## BRIEF
Count, in the entries, the lines with "English". Answer with the number only.

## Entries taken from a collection
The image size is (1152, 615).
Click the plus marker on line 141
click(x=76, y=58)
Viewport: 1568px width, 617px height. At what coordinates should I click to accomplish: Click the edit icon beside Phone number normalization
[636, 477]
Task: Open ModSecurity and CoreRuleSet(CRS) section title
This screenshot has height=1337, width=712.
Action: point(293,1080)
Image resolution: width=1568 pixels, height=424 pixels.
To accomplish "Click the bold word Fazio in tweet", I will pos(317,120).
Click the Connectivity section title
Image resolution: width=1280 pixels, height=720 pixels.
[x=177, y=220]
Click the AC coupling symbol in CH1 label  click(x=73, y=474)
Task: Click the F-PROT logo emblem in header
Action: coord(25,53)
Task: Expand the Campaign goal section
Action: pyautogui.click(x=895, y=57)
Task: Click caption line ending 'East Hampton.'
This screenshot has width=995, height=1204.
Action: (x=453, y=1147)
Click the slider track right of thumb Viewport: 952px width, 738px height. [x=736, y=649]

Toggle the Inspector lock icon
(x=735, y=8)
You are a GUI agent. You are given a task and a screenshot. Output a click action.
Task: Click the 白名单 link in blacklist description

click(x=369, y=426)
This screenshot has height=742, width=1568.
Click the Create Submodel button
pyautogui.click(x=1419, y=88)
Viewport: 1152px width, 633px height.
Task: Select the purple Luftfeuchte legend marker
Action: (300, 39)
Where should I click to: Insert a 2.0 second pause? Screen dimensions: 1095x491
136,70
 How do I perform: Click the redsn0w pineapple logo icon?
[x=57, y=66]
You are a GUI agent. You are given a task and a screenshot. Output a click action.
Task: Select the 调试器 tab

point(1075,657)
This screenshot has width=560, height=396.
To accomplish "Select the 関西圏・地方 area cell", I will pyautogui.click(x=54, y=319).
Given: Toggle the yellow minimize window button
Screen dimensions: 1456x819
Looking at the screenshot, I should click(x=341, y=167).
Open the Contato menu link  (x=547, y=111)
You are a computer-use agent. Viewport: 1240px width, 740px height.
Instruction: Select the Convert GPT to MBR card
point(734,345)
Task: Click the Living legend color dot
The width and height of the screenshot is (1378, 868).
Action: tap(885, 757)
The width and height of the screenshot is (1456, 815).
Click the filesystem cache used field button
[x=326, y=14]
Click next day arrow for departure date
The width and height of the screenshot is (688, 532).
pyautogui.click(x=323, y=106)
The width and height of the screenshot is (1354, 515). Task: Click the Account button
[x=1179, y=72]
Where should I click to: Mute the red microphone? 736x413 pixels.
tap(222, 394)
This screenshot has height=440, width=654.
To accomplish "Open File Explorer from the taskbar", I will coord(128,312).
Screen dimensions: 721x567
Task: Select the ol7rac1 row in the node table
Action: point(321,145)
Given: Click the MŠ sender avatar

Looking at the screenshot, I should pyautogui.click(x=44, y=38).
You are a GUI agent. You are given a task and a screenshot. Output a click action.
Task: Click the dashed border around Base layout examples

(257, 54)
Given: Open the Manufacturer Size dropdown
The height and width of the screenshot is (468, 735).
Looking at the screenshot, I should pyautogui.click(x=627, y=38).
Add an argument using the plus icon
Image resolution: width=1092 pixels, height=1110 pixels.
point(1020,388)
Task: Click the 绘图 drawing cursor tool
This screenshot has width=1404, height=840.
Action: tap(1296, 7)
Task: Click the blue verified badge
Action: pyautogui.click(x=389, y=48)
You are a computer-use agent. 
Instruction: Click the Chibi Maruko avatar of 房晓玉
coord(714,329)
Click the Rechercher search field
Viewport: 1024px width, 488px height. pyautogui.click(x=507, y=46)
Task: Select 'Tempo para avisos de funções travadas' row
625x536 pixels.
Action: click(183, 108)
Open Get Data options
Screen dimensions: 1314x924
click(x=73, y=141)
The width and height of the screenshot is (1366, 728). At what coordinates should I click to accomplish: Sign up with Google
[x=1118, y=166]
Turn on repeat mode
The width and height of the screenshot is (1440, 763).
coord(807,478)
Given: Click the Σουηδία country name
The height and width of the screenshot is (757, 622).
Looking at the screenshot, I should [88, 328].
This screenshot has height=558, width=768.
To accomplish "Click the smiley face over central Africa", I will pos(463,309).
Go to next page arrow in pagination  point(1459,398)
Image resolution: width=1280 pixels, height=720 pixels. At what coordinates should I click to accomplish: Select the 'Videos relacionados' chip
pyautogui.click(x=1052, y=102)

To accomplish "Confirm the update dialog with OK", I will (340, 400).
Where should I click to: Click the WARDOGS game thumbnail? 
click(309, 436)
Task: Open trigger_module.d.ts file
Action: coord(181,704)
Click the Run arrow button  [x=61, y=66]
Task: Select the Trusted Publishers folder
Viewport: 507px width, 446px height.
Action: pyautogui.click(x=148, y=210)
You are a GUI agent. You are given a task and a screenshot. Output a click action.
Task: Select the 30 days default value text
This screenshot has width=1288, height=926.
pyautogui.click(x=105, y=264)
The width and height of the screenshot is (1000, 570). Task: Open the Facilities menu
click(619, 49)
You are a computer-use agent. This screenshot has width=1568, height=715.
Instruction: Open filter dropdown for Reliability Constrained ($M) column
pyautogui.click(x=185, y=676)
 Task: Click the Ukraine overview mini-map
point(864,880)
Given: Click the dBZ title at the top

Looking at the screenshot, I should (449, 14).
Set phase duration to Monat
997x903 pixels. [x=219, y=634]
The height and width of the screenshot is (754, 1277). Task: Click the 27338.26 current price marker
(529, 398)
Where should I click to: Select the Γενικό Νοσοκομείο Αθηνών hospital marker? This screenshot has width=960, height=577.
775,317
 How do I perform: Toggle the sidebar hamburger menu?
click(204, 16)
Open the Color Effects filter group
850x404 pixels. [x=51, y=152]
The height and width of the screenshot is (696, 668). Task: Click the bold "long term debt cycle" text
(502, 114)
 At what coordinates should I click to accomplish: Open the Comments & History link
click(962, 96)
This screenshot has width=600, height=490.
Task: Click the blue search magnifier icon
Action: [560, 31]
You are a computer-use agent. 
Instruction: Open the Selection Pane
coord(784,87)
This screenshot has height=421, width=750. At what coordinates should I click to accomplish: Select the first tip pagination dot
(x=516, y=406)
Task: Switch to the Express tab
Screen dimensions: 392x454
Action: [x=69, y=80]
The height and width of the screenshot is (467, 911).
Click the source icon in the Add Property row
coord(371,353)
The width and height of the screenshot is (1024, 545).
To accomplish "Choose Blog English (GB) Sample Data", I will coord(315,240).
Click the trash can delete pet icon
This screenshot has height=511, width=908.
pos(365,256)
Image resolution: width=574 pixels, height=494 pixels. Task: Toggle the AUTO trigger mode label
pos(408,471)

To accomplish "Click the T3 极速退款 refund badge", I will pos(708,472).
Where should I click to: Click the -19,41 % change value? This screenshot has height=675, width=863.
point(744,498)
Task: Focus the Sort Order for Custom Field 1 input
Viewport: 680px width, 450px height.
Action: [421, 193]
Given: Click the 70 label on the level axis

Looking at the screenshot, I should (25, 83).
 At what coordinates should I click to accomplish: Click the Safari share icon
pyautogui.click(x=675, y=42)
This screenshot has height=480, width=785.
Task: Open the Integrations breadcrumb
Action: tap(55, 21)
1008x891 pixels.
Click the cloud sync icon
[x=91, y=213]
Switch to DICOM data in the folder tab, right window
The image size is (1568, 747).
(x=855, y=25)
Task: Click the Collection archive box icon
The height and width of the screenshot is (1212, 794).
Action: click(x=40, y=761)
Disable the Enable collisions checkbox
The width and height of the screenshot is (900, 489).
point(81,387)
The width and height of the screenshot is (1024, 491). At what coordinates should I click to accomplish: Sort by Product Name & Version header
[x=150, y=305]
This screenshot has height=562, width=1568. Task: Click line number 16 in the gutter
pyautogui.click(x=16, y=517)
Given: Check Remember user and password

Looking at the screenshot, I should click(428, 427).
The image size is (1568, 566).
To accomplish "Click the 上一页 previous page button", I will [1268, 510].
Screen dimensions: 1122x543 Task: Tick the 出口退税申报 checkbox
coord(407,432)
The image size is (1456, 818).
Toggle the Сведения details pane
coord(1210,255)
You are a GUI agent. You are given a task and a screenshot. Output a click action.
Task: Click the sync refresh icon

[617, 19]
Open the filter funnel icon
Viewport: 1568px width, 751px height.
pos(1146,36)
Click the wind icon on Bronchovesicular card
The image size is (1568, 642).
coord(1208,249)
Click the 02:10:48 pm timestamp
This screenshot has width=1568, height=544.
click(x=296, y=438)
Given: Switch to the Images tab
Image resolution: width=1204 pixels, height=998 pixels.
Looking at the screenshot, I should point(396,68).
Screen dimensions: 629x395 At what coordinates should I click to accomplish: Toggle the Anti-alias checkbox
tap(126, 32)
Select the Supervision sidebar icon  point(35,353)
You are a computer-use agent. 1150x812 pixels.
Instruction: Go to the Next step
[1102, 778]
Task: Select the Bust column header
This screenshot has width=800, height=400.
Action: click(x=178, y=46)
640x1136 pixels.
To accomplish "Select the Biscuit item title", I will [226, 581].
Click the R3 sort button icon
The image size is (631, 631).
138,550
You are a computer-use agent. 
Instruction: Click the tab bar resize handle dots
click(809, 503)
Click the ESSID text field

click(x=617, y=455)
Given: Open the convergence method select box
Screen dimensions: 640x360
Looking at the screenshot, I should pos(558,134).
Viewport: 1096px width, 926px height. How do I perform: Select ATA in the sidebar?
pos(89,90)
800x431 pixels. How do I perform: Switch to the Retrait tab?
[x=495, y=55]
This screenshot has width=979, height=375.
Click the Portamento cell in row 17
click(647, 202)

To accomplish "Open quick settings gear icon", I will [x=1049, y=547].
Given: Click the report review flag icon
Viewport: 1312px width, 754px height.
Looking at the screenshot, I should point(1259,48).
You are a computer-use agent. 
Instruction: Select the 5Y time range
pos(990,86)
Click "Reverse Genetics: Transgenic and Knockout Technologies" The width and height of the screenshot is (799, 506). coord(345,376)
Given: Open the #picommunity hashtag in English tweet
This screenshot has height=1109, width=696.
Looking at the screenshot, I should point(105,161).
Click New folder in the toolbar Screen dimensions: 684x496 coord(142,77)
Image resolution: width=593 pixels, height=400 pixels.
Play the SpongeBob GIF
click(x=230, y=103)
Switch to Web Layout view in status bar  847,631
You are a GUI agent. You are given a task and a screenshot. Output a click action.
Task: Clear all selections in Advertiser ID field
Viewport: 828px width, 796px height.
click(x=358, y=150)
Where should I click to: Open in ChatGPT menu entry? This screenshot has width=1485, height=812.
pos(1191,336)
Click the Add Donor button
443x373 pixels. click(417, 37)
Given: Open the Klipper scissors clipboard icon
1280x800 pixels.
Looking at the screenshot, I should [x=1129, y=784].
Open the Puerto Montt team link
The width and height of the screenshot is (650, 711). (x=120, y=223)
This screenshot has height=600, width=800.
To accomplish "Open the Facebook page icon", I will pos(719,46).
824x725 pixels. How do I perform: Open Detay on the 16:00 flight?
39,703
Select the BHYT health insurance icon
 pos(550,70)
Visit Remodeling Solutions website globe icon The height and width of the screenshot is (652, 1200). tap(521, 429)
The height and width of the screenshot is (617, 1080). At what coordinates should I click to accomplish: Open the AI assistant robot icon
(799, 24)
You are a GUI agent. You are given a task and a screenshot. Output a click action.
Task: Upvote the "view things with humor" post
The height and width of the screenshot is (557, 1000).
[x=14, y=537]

## ANSWER FOR THIS EXERCISE
2